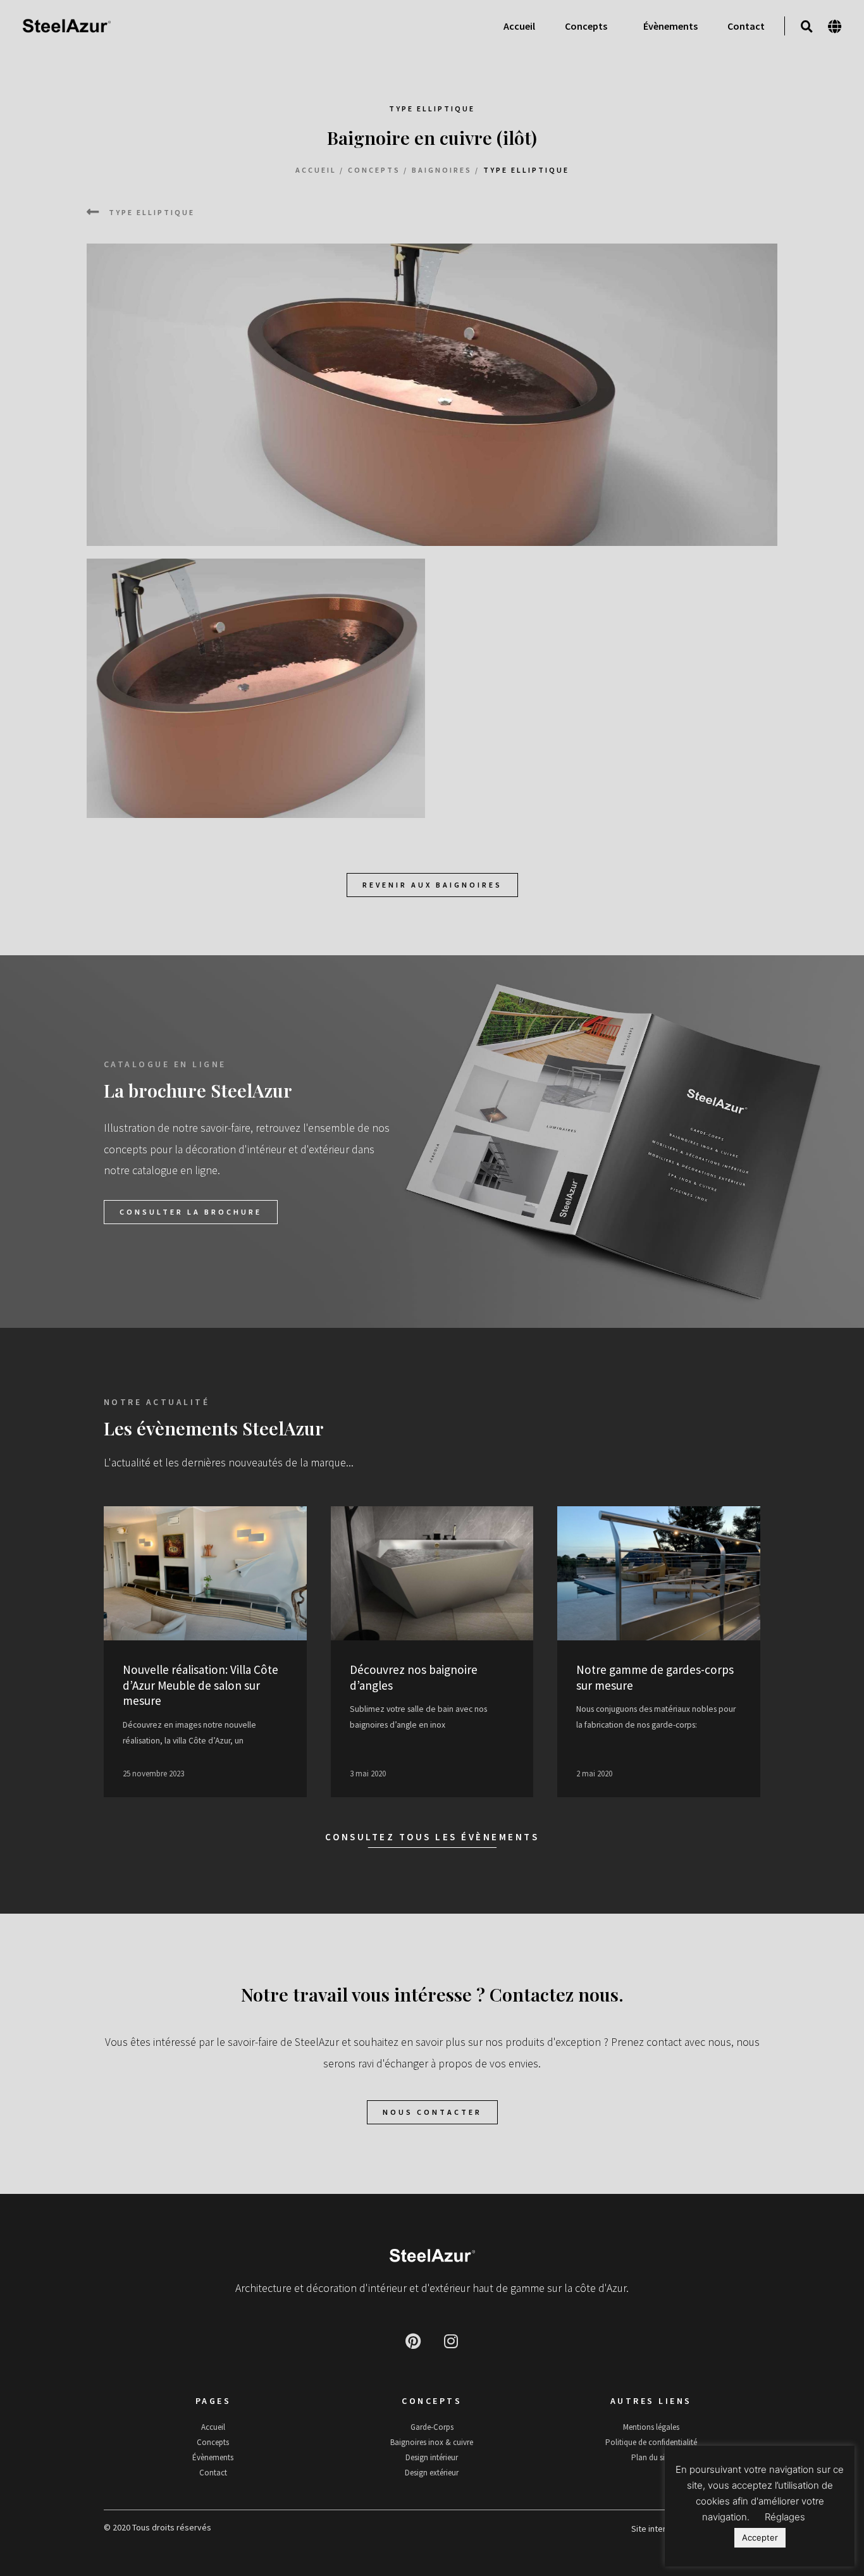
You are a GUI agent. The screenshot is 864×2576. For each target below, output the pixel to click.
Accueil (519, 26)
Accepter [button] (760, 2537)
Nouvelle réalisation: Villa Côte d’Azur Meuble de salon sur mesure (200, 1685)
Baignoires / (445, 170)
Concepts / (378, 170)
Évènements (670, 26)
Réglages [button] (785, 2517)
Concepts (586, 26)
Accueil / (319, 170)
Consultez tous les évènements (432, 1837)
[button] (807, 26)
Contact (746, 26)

#### [Work to complete]
Please set down each line of the listing above word for word, skipping any pictures.

#### [Response below]
You are a GUI agent. The screenshot is 864×2576. For each target below, output the pixel to click.
Accueil (519, 26)
Accepter [button] (760, 2537)
Nouvelle réalisation: Villa Côte d’Azur Meuble de salon sur mesure (200, 1685)
Baignoires / (445, 170)
Concepts / (378, 170)
Évènements (670, 26)
Réglages [button] (785, 2517)
Concepts (586, 26)
Accueil / (319, 170)
Consultez tous les évènements (432, 1837)
[button] (807, 26)
Contact (746, 26)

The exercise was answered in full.